Coronavirus, parla un italiano a Honk Kong: “La situazione è migliorata, ora tocca a voi seguire le regole”

"Qui a Hong Kong adesso, dopo più di un mese dallo scoppio dell'epidemia di coronavirus, la situazione è migliorata"

“Qui a Hong Kong adesso, dopo più di un mese dallo scoppio dell’epidemia di coronavirus, la situazione è migliorata”. “Questo vuol dire che le misure di precauzione funzionano e, signori, dovete prenderle anche voi in Italia”.

E’ un appello a rispettare le regole e a mettere in pratica le misure di distanziamento sociale quello che arriva da un connazionale che vive a Hong Kong. A condividere su Twitter il video del ragazzo, con l’hashtag #iostoacasa, è la pagina ‘Children Hospital Bambino Gesù PaginaFan’.

Ora “a Hong Kong – dice il giovane – ci sono un paio di casi al giorno, ma un paio di casi” su una popolazione di “7 milioni e mezzo di persone. Nella vicina Macao è più di un mese che non c’è un caso di coronavirus. E a Taiwan sono rimaste 40 persone col virus e non si è più moltiplicato”. Le precauzioni messe in campo stanno funzionando, si rassicura nel video.

“Al di là del fatto che questo virus sia letale o meno, è assolutamente contagioso. Se lo prendete voi lo prendono tutte le persone intorno a voi – avverte – E non venite a dire che la sanità italiana è la migliore del mondo. Lo sappiamo tutti che è una delle più eccellenti, ma il problema sono le strutture: se ci sono 100 posti letto e arrivano mille malati, la struttura ne contiene 100 e 900 se ne vanno a casa. Quindi dovete cercare di contenere il contagio il più possibile”.

Il video si conclude con un messaggio rivolto anche a chi ha lasciato in fretta la Lombardia nel momento in cui veniva varato il decreto che stabiliva che dovesse essere cinturata: “Una volta che si muovono”, queste persone “stiano poi ferme in casa e se si sentono male seguano le indicazioni” previste in questi casi, è l’invito del giovane italiano a Hong Kong.

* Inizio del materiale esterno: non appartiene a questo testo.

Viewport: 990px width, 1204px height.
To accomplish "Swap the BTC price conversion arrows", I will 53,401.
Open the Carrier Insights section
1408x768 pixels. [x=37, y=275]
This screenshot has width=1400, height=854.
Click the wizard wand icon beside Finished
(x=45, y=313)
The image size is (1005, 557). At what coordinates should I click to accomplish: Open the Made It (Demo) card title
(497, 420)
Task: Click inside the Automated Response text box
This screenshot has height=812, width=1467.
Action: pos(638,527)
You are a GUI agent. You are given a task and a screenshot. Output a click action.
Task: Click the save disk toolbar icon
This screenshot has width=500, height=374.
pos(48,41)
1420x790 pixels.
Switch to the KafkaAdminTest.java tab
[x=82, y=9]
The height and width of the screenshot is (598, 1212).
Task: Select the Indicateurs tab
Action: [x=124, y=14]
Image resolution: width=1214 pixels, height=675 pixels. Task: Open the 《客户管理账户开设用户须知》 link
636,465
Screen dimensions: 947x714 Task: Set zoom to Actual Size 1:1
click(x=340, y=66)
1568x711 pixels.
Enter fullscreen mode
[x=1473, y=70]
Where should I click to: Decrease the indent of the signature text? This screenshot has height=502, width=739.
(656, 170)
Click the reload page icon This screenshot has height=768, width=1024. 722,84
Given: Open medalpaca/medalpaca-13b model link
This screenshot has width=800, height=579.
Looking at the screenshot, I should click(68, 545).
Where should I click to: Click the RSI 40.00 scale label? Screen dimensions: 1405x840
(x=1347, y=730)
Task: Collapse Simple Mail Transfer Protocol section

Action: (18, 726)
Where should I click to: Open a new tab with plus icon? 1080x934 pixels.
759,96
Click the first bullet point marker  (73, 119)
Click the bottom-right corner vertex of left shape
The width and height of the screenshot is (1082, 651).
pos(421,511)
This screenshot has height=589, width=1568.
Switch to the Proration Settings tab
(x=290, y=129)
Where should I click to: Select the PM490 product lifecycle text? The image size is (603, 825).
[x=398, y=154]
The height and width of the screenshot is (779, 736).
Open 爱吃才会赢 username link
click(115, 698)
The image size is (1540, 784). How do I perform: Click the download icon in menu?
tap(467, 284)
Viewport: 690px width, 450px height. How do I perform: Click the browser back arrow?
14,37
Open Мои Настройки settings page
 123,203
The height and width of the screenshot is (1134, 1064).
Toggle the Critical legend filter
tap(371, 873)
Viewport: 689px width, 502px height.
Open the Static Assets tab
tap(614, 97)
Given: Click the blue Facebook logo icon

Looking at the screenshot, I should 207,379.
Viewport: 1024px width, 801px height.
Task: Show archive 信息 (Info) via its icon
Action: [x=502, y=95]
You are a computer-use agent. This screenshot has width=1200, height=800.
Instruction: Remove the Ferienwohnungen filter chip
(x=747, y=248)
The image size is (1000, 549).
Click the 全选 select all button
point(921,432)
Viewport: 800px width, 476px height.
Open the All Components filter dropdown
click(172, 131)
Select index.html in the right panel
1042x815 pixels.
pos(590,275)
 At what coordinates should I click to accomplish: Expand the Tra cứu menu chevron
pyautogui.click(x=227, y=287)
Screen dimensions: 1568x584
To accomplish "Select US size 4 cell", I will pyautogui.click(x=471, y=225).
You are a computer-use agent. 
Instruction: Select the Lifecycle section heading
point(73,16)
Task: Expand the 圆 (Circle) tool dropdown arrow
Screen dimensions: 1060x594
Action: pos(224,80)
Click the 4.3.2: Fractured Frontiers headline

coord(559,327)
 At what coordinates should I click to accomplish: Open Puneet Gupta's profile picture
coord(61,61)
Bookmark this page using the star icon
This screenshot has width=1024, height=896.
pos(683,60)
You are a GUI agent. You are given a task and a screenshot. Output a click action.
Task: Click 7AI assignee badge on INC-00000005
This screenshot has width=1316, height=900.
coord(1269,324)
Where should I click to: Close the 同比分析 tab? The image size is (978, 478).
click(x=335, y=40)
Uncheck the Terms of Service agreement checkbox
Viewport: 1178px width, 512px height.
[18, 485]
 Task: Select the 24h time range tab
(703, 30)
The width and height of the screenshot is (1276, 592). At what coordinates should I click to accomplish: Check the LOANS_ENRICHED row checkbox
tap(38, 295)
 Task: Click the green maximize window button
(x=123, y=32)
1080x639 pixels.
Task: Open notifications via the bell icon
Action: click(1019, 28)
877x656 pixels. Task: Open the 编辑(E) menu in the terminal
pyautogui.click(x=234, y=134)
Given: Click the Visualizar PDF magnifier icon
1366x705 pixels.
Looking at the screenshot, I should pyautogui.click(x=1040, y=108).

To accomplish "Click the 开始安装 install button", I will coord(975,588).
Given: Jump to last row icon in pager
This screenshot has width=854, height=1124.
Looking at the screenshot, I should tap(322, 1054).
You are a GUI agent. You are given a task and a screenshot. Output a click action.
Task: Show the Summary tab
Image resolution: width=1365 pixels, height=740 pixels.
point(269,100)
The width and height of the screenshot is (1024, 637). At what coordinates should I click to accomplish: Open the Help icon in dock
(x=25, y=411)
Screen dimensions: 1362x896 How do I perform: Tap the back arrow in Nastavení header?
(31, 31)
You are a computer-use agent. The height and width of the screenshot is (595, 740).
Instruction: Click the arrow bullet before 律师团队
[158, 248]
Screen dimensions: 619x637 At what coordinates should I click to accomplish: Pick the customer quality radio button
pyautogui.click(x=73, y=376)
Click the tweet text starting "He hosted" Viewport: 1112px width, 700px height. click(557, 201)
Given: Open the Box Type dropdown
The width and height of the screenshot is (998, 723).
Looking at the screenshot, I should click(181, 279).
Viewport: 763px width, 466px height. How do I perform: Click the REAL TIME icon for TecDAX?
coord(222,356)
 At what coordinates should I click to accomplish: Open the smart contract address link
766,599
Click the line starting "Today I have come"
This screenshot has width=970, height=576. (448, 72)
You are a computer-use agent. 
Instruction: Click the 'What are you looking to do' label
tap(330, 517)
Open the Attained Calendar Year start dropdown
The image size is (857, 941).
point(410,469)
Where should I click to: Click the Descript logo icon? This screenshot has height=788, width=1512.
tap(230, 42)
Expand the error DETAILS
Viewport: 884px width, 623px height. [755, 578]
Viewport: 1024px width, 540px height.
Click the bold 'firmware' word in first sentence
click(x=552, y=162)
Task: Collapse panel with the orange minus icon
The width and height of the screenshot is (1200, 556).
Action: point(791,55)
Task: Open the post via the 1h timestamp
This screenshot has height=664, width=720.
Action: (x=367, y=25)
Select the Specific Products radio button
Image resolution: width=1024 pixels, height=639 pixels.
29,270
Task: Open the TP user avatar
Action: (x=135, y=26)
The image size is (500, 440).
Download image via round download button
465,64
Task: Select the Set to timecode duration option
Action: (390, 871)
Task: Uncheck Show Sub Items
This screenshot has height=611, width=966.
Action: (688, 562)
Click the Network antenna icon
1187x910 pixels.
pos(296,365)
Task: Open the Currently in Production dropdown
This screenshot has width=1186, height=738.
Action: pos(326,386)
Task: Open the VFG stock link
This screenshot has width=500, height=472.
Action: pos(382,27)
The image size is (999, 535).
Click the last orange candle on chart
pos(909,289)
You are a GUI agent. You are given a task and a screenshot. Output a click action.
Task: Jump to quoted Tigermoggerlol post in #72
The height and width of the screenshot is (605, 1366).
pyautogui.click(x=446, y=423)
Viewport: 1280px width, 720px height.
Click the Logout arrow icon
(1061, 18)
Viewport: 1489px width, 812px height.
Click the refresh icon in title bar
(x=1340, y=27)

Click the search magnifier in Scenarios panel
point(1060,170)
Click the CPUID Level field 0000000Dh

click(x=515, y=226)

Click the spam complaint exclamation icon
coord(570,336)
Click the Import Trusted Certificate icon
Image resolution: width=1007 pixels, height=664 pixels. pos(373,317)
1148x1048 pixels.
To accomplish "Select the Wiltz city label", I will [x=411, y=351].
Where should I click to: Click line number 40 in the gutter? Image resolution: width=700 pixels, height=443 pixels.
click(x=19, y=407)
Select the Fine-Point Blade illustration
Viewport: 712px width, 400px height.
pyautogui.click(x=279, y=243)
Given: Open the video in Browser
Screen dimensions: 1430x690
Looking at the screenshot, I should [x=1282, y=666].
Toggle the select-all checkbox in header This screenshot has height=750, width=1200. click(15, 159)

Tutti, conclude, “dovete limitare al massimo le uscite, quanto più possibile. Se non è necessario non uscite, state a casa. Le scuole sono chiuse, non organizzate le merende a casa con gli amici. E’ una situazione di emergenza che può durare qualche settimana, qualche mese, non si sa. Ma in una situazione del genere ci vuole il senso civico che spesso manca. Se non volete farlo per voi stessi, fatelo per chi vi è vicino”.